**EXERCISE**
Repeat exactly, and only, the lines below starting at the line that contains "Prestations en établissement (97, 818)" and ending at the line that contains "Rally (730, 878)", inclusive of both.

(Beginning of SUPPLIED DATA)

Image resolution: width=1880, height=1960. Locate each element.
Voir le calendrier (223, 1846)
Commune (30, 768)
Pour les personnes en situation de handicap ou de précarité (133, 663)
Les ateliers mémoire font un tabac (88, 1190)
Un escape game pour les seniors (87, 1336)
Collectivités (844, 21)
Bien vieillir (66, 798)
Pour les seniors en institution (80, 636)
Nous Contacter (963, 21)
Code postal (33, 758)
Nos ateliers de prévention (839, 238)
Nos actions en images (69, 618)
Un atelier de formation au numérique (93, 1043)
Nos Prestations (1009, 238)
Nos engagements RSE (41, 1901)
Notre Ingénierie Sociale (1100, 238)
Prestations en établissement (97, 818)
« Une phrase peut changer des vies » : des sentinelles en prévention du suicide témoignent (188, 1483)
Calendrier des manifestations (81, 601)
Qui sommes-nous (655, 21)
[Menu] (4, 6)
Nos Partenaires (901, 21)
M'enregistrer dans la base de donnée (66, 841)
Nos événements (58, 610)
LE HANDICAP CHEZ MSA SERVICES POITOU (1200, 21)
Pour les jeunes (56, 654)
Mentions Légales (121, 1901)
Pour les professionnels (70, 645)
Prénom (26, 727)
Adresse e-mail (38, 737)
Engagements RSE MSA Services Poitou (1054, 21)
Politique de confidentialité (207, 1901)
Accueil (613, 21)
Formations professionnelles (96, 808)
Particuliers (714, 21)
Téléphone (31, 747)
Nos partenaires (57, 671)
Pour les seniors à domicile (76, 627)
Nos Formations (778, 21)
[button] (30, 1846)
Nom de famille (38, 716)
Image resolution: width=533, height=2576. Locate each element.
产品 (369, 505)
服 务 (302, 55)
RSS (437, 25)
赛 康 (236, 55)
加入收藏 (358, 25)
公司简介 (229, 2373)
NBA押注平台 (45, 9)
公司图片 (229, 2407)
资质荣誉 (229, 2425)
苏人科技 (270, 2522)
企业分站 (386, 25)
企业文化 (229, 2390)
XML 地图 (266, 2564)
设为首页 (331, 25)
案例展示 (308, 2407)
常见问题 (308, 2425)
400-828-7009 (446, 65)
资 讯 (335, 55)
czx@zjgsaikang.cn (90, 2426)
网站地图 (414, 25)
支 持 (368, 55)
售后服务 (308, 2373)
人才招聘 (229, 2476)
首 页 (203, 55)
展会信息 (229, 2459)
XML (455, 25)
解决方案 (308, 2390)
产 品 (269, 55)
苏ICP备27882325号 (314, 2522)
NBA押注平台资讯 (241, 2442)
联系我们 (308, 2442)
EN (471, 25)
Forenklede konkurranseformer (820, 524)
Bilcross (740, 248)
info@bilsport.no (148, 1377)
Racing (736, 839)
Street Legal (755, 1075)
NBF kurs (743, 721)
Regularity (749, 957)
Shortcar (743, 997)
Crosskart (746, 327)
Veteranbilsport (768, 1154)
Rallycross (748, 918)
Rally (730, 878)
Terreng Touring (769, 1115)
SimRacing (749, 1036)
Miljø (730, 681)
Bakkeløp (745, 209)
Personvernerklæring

(End of SUPPLIED DATA)

**ANSWER TO THIS PROBLEM**
Prestations en établissement (97, 818)
« Une phrase peut changer des vies » : des sentinelles en prévention du suicide témoignent (188, 1483)
Calendrier des manifestations (81, 601)
Qui sommes-nous (655, 21)
[Menu] (4, 6)
Nos Partenaires (901, 21)
M'enregistrer dans la base de donnée (66, 841)
Nos événements (58, 610)
LE HANDICAP CHEZ MSA SERVICES POITOU (1200, 21)
Pour les jeunes (56, 654)
Mentions Légales (121, 1901)
Pour les professionnels (70, 645)
Prénom (26, 727)
Adresse e-mail (38, 737)
Engagements RSE MSA Services Poitou (1054, 21)
Politique de confidentialité (207, 1901)
Accueil (613, 21)
Formations professionnelles (96, 808)
Particuliers (714, 21)
Téléphone (31, 747)
Nos partenaires (57, 671)
Pour les seniors à domicile (76, 627)
Nos Formations (778, 21)
[button] (30, 1846)
Nom de famille (38, 716)
Image resolution: width=533, height=2576. Locate each element.
产品 (369, 505)
服 务 (302, 55)
RSS (437, 25)
赛 康 (236, 55)
加入收藏 (358, 25)
公司简介 (229, 2373)
NBA押注平台 (45, 9)
公司图片 (229, 2407)
资质荣誉 (229, 2425)
苏人科技 (270, 2522)
企业分站 (386, 25)
企业文化 (229, 2390)
XML 地图 (266, 2564)
设为首页 (331, 25)
案例展示 (308, 2407)
常见问题 (308, 2425)
400-828-7009 (446, 65)
资 讯 (335, 55)
czx@zjgsaikang.cn (90, 2426)
网站地图 (414, 25)
支 持 (368, 55)
售后服务 (308, 2373)
人才招聘 (229, 2476)
首 页 (203, 55)
展会信息 (229, 2459)
XML (455, 25)
解决方案 (308, 2390)
产 品 (269, 55)
苏ICP备27882325号 (314, 2522)
NBA押注平台资讯 (241, 2442)
联系我们 (308, 2442)
EN (471, 25)
Forenklede konkurranseformer (820, 524)
Bilcross (740, 248)
info@bilsport.no (148, 1377)
Racing (736, 839)
Street Legal (755, 1075)
NBF kurs (743, 721)
Regularity (749, 957)
Shortcar (743, 997)
Crosskart (746, 327)
Veteranbilsport (768, 1154)
Rallycross (748, 918)
Rally (730, 878)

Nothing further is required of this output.